Work task →
Take from the data every line in which the word "computer" is found.

(Dataset entries)
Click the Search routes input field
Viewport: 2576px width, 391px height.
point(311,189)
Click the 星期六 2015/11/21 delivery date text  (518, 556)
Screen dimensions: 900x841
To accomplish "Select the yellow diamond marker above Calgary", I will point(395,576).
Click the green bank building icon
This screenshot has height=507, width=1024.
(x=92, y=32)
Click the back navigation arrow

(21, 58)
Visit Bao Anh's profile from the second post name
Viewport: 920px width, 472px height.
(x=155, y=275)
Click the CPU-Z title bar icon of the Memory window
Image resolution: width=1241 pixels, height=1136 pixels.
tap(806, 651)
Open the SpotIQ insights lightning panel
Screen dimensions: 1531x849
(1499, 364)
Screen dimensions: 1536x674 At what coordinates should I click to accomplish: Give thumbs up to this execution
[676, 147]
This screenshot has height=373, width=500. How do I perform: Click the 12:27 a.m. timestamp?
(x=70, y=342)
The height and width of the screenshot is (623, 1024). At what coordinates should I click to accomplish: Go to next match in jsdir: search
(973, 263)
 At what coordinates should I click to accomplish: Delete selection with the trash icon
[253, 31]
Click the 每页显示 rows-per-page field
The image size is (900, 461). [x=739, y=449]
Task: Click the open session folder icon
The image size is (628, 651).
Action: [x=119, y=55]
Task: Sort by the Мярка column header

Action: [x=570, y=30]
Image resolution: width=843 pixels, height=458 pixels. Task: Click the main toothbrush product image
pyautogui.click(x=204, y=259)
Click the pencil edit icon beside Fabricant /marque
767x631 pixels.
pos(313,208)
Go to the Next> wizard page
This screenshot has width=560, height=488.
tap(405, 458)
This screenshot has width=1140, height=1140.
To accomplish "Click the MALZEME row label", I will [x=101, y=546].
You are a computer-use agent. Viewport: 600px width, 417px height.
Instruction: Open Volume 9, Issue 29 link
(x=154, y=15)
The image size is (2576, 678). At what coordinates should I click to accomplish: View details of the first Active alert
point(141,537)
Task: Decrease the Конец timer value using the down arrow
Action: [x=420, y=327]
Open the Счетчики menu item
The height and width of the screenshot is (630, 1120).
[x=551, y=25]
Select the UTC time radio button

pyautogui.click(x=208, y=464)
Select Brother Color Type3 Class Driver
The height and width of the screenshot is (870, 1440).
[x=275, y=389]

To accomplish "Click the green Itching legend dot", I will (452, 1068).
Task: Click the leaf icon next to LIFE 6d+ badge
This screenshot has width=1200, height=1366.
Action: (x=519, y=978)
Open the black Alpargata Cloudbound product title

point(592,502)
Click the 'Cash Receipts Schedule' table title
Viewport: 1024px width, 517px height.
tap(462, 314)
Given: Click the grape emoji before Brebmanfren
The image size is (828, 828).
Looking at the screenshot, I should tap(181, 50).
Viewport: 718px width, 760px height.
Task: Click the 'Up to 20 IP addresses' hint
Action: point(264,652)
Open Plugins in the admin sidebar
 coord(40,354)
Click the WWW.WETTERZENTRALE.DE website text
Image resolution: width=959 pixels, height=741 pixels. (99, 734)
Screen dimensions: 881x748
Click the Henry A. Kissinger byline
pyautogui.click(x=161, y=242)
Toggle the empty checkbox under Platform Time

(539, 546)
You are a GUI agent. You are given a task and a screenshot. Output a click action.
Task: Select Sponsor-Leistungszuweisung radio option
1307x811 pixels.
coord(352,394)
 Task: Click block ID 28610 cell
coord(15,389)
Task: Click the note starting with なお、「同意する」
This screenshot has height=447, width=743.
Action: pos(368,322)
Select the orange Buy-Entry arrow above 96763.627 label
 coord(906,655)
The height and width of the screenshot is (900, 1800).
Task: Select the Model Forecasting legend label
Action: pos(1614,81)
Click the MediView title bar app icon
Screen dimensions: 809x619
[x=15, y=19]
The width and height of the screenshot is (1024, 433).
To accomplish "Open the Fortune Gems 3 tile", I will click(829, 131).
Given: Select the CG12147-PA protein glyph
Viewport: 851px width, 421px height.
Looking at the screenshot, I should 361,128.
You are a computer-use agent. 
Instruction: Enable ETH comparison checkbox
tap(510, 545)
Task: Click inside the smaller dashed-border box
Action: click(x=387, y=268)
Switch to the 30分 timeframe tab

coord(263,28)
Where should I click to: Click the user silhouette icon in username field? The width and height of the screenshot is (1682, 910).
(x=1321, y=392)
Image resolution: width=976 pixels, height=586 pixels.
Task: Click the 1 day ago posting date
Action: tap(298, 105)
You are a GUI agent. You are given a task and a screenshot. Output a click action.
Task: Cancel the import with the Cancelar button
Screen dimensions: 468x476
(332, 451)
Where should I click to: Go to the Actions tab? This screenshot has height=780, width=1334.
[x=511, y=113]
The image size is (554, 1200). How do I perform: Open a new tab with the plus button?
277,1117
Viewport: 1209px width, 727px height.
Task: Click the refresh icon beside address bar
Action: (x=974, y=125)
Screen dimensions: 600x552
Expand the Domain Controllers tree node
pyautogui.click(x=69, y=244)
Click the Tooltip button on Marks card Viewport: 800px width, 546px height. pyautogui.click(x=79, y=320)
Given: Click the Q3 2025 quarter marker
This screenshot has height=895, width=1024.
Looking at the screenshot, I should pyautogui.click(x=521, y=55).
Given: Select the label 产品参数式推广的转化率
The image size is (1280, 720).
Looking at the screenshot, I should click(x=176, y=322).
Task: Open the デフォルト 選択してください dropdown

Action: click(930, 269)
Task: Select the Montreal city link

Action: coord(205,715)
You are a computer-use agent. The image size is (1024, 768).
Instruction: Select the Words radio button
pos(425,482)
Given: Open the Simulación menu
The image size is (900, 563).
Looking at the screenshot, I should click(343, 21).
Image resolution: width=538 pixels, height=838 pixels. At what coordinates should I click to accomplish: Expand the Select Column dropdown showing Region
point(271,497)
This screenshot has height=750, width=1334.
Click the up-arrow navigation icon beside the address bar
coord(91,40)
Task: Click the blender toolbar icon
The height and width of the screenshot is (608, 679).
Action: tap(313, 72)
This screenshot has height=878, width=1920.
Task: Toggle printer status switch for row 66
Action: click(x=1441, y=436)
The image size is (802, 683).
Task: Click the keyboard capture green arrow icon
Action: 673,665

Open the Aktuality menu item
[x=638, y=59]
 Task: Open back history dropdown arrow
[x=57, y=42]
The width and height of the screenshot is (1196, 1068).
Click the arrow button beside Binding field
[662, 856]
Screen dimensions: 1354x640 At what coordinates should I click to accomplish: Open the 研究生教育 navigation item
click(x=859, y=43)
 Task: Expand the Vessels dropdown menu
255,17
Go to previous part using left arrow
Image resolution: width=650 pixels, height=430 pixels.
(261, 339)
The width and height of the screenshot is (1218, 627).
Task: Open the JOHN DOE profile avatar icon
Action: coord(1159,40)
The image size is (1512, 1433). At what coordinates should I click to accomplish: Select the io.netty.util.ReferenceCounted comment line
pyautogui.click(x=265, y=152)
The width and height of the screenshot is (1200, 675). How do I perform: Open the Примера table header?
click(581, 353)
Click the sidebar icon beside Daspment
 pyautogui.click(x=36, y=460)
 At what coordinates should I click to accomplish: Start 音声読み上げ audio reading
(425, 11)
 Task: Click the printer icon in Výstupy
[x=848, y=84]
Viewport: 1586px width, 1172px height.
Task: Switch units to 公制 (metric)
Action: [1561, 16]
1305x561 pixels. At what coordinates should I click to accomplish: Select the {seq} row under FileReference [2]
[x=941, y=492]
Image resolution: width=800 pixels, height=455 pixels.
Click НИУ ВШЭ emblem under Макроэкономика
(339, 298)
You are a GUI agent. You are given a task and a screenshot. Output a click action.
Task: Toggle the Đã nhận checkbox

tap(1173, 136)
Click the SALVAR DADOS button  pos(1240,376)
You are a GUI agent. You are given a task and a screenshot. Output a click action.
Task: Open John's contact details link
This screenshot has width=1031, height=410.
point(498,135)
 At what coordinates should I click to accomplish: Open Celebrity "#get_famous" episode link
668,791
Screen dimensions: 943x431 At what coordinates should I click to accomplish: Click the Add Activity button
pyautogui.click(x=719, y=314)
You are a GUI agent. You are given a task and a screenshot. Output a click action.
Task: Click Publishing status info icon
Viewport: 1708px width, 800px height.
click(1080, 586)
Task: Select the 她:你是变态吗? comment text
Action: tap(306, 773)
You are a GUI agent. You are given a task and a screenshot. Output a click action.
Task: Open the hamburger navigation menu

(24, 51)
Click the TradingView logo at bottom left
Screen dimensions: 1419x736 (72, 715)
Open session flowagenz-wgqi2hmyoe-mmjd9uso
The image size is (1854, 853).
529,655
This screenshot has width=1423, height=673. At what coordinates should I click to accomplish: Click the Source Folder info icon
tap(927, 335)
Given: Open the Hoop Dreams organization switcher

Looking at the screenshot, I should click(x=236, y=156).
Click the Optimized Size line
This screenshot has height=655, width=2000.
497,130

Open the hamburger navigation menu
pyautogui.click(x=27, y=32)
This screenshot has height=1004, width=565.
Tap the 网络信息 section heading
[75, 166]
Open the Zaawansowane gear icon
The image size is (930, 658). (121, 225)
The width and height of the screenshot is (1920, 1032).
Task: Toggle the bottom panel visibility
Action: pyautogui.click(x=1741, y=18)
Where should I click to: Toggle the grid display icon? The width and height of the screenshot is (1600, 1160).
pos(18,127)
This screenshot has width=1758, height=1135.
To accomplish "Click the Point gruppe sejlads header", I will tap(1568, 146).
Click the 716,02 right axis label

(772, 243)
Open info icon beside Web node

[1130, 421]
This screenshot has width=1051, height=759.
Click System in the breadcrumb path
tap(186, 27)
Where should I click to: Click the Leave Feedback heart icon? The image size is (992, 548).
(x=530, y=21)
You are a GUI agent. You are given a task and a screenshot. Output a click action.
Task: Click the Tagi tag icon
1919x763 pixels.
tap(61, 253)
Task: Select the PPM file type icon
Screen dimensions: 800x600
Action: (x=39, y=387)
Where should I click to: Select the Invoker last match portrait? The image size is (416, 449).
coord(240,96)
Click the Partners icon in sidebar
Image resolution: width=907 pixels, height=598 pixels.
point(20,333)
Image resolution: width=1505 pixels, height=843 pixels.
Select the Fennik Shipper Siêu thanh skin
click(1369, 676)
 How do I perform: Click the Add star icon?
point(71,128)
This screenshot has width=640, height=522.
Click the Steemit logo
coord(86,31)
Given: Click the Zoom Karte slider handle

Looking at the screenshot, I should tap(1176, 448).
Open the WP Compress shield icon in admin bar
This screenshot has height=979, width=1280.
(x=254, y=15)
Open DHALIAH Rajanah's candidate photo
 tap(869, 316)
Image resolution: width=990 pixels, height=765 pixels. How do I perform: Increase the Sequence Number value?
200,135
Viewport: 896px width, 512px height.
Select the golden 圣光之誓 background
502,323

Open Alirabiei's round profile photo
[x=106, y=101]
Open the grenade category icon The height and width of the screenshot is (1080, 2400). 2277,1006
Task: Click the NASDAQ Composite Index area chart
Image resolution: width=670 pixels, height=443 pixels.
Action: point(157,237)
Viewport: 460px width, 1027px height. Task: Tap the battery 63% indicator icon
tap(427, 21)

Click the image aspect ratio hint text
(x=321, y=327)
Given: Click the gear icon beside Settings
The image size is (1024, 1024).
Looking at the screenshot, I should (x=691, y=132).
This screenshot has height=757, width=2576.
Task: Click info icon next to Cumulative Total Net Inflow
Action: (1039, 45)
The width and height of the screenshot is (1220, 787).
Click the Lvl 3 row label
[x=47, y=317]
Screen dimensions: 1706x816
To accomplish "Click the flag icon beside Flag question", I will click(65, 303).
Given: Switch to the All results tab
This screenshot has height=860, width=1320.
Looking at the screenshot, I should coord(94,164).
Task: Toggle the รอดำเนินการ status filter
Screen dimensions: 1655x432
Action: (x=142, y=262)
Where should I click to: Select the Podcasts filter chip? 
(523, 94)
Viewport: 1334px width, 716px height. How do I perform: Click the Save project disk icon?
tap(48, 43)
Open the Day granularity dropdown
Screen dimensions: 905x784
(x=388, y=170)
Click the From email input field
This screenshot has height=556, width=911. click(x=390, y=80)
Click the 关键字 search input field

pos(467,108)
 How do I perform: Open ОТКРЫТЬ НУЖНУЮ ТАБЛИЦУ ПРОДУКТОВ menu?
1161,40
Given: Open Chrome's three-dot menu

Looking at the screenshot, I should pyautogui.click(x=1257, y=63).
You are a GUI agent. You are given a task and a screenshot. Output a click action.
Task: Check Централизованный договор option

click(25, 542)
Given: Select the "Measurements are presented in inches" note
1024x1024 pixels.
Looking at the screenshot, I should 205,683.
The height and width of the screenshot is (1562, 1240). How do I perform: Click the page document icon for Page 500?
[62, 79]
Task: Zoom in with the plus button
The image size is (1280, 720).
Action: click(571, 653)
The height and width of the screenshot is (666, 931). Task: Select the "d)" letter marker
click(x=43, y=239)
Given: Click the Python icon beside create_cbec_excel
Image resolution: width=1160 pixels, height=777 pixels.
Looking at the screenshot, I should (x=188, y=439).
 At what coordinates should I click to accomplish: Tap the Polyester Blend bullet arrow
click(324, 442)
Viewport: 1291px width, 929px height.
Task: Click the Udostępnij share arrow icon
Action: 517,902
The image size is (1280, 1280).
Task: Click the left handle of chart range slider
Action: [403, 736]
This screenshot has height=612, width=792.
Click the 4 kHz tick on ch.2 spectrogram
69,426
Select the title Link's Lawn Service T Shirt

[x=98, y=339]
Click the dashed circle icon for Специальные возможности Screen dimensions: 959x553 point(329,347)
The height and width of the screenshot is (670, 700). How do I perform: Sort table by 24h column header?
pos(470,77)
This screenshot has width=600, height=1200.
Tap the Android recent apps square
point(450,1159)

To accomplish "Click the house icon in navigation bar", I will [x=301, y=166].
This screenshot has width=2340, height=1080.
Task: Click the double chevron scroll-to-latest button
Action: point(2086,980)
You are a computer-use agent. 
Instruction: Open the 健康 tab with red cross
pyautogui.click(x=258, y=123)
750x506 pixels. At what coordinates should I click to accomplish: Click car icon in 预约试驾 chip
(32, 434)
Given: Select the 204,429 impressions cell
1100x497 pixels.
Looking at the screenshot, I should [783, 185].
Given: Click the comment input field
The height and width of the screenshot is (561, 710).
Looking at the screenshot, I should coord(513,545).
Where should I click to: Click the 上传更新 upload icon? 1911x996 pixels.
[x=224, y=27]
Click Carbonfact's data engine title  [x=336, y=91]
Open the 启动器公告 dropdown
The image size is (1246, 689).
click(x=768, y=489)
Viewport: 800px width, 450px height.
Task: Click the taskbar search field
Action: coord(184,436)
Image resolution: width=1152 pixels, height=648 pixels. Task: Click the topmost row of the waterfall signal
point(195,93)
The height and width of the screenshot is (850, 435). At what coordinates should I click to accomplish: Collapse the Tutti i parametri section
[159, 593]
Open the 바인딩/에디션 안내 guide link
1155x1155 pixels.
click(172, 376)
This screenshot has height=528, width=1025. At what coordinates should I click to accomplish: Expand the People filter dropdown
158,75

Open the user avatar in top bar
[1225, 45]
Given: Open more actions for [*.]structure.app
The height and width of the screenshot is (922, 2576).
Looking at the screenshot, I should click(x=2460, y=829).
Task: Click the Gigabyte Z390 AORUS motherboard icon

Problem solution →
You are a computer-use agent. Viewport: 600px width, 417px height.
You are a computer-use agent. 
You are a computer-use agent. The image size is (1024, 768).
You are a computer-use agent. 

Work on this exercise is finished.